In my last article I wrote about min-hashing, and how we can calculate a similarity between 2 records, whether it be a string of names, or even a blurb of words in a page. In order to compute the jaccard similarity between a million min-hashed records is not feasible. That’s where locality sensitive hashing comes in. Locality sensitive hashing provides a dimension reduction in your search, and will increase the speed of your searches.

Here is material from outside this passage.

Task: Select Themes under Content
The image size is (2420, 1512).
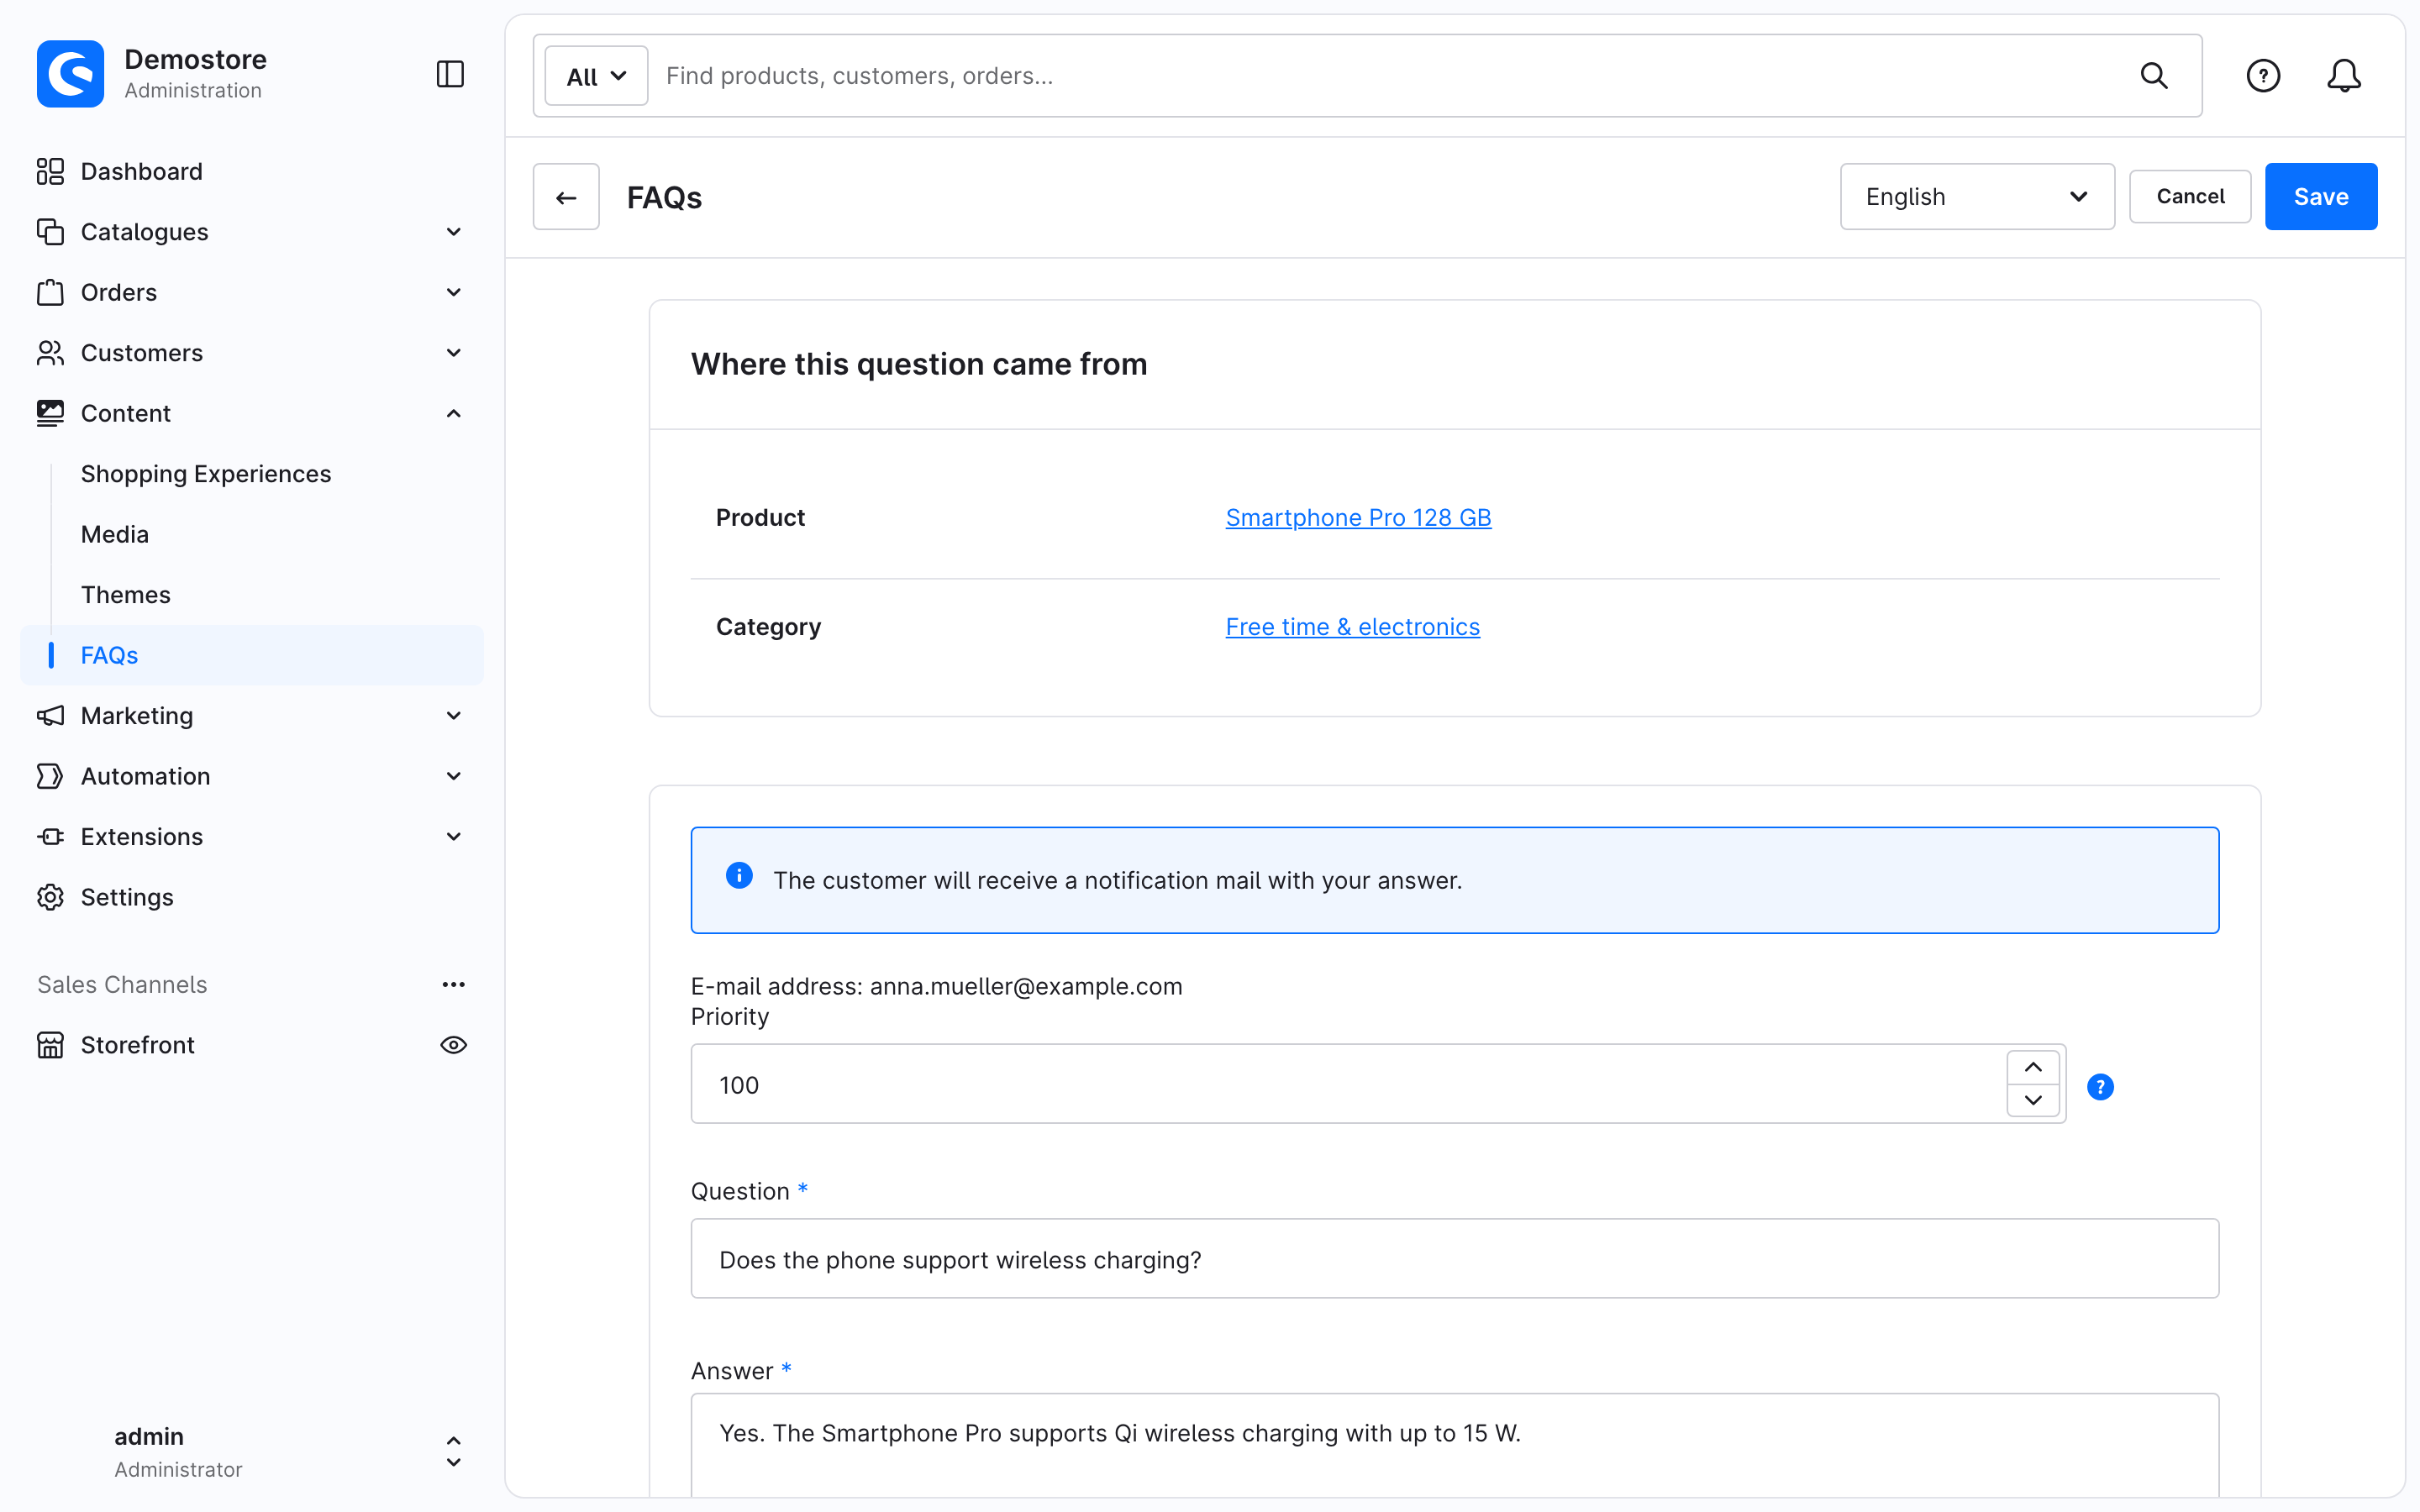Action: point(125,594)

Locality Sensitive Hashing is magical in the sense that, you simply hash the data, create buckets of hash values, and then any identical data pairs, should hash to the same bucket. Let’s summarize how to actually execute this algorithm. Suppose you had 1 million records of addresses, and you wanted to find any duplicate addresses which were contained in the list. For example:
123 Somewhere Road..
1-23 Somewhere Street …
16 Ivy Court..
16 Ivy Court Circle
203 Home St. #1
203 Home Street Apt. 1
From looking at the addresses above, you can see variations of just one address. The first step would be to shingle each record, and build sets out of your shingle pairs. For each shingle choose a k value for the length of your shingles. Once you have a set representation of each record, then you can build a min hash and store them into an array. This min hash representation should be kept in main memory for fast access. Store your min hash in a 2 dimensional array, where the first dimension column represents the number of records, and the second dimension column represents the min hashes themselves. The link below shows an excellent implementation in C# for both LSH and min hash:
Each record will then have its own min hash values, and this is where the magic begins. For each record, you will hash the min hash values, and store it in a list of buckets. The one caveat here is, for each record, hash only the partial min hash values, because this way there is a higher probability that you will have similar records hash to the same bucket. A word of warning, you will get false positives, meaning you could get two pairs which hash to the same bucket, but are not similar. Aside from the locality sensitive hashing, once you get the candidate pairs, you should compute the jaccard similarity so that you can get a similarity ratio to evaluate if they are the same record. For example, you could have 2 records hash to the same bucket, but their jaccard similarity is only 20%. If that is the case, then you know that is a false positive. You also have the potential to get false negatives, meaning records which are similar but are never looked at. It all depends on the number of bands you split your min hash values into. When building your min hash algorithm, you can fine tune it using the number of bands, and hash functions. LSH will give you those candidate pairs that you need to test for similarity, it won’t give you an exact match but approximate match.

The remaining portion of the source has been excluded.